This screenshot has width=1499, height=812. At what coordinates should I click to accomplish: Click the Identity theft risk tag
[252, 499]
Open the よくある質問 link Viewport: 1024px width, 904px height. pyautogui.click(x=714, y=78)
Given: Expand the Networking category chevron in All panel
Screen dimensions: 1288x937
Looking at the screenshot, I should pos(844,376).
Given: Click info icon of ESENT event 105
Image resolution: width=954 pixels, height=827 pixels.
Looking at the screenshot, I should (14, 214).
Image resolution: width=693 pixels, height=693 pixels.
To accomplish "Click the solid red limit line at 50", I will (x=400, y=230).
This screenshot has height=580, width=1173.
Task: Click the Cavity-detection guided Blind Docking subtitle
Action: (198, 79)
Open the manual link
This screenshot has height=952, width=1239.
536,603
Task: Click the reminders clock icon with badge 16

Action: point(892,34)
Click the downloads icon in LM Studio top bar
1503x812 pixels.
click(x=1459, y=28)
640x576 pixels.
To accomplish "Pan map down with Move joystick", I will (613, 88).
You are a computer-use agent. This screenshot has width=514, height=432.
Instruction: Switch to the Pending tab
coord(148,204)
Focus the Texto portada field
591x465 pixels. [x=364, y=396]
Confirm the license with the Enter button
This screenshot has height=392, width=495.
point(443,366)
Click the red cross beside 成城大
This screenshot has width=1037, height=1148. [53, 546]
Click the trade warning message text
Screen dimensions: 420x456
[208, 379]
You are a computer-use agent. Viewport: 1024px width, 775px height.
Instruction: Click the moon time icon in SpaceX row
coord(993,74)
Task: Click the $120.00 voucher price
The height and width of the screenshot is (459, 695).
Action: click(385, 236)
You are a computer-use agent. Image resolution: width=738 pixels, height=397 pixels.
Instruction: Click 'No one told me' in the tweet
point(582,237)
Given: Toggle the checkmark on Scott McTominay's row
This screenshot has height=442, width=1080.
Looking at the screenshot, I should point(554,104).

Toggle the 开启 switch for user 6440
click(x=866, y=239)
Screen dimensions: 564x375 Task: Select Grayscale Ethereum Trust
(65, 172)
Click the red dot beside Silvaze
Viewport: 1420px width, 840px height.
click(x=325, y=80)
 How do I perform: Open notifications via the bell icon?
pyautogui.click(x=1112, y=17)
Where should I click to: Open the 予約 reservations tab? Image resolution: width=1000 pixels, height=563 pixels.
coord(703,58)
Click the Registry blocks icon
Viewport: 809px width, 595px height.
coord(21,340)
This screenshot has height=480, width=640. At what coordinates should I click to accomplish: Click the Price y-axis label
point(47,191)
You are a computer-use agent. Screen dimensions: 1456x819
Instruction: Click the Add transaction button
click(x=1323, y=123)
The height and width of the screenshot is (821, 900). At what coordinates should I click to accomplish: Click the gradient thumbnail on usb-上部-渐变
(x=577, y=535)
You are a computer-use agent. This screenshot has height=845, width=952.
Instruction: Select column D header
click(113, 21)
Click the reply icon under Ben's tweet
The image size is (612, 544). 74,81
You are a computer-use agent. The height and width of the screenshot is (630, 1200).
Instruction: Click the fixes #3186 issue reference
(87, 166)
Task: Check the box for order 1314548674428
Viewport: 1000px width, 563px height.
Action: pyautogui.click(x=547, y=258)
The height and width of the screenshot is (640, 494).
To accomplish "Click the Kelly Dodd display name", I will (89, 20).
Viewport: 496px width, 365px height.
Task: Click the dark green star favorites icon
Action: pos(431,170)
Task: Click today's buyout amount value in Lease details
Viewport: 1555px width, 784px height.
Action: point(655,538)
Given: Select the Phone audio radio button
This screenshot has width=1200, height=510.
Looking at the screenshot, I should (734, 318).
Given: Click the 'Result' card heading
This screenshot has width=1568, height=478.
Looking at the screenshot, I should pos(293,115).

★ ★ ★ ★ ★

*Your goal*
Please rewrite all of the records above, switching each "computer-use agent" to "screen assistant" and leaving everything else unchanged.

*Answer to the exercise*
This screenshot has width=1499, height=812. At what coordinates should I click to accomplish: Click the Identity theft risk tag
[252, 499]
Open the よくある質問 link Viewport: 1024px width, 904px height. pyautogui.click(x=714, y=78)
Given: Expand the Networking category chevron in All panel
Screen dimensions: 1288x937
Looking at the screenshot, I should pos(844,376).
Given: Click info icon of ESENT event 105
Image resolution: width=954 pixels, height=827 pixels.
Looking at the screenshot, I should (14, 214).
Image resolution: width=693 pixels, height=693 pixels.
To accomplish "Click the solid red limit line at 50", I will (x=400, y=230).
This screenshot has height=580, width=1173.
Task: Click the Cavity-detection guided Blind Docking subtitle
Action: (198, 79)
Open the manual link
This screenshot has height=952, width=1239.
536,603
Task: Click the reminders clock icon with badge 16

Action: point(892,34)
Click the downloads icon in LM Studio top bar
1503x812 pixels.
click(x=1459, y=28)
640x576 pixels.
To accomplish "Pan map down with Move joystick", I will (613, 88).
You are a screen assistant. This screenshot has width=514, height=432.
Instruction: Switch to the Pending tab
coord(148,204)
Focus the Texto portada field
591x465 pixels. [x=364, y=396]
Confirm the license with the Enter button
This screenshot has height=392, width=495.
point(443,366)
Click the red cross beside 成城大
This screenshot has width=1037, height=1148. [53, 546]
Click the trade warning message text
Screen dimensions: 420x456
[208, 379]
You are a screen assistant. Viewport: 1024px width, 775px height.
Instruction: Click the moon time icon in SpaceX row
coord(993,74)
Task: Click the $120.00 voucher price
The height and width of the screenshot is (459, 695).
Action: click(385, 236)
You are a screen assistant. Image resolution: width=738 pixels, height=397 pixels.
Instruction: Click 'No one told me' in the tweet
point(582,237)
Given: Toggle the checkmark on Scott McTominay's row
This screenshot has height=442, width=1080.
Looking at the screenshot, I should point(554,104).

Toggle the 开启 switch for user 6440
click(x=866, y=239)
Screen dimensions: 564x375 Task: Select Grayscale Ethereum Trust
(65, 172)
Click the red dot beside Silvaze
Viewport: 1420px width, 840px height.
click(x=325, y=80)
 How do I perform: Open notifications via the bell icon?
pyautogui.click(x=1112, y=17)
Where should I click to: Open the 予約 reservations tab? Image resolution: width=1000 pixels, height=563 pixels.
coord(703,58)
Click the Registry blocks icon
Viewport: 809px width, 595px height.
coord(21,340)
This screenshot has height=480, width=640. At what coordinates should I click to accomplish: Click the Price y-axis label
point(47,191)
You are a screen assistant. Screen dimensions: 1456x819
Instruction: Click the Add transaction button
click(x=1323, y=123)
The height and width of the screenshot is (821, 900). At what coordinates should I click to accomplish: Click the gradient thumbnail on usb-上部-渐变
(x=577, y=535)
You are a screen assistant. This screenshot has height=845, width=952.
Instruction: Select column D header
click(113, 21)
Click the reply icon under Ben's tweet
The image size is (612, 544). 74,81
You are a screen assistant. The height and width of the screenshot is (630, 1200).
Instruction: Click the fixes #3186 issue reference
(87, 166)
Task: Check the box for order 1314548674428
Viewport: 1000px width, 563px height.
Action: pyautogui.click(x=547, y=258)
The height and width of the screenshot is (640, 494).
To accomplish "Click the Kelly Dodd display name", I will (89, 20).
Viewport: 496px width, 365px height.
Task: Click the dark green star favorites icon
Action: pos(431,170)
Task: Click today's buyout amount value in Lease details
Viewport: 1555px width, 784px height.
Action: point(655,538)
Given: Select the Phone audio radio button
This screenshot has width=1200, height=510.
Looking at the screenshot, I should (734, 318).
Given: Click the 'Result' card heading
This screenshot has width=1568, height=478.
Looking at the screenshot, I should pos(293,115).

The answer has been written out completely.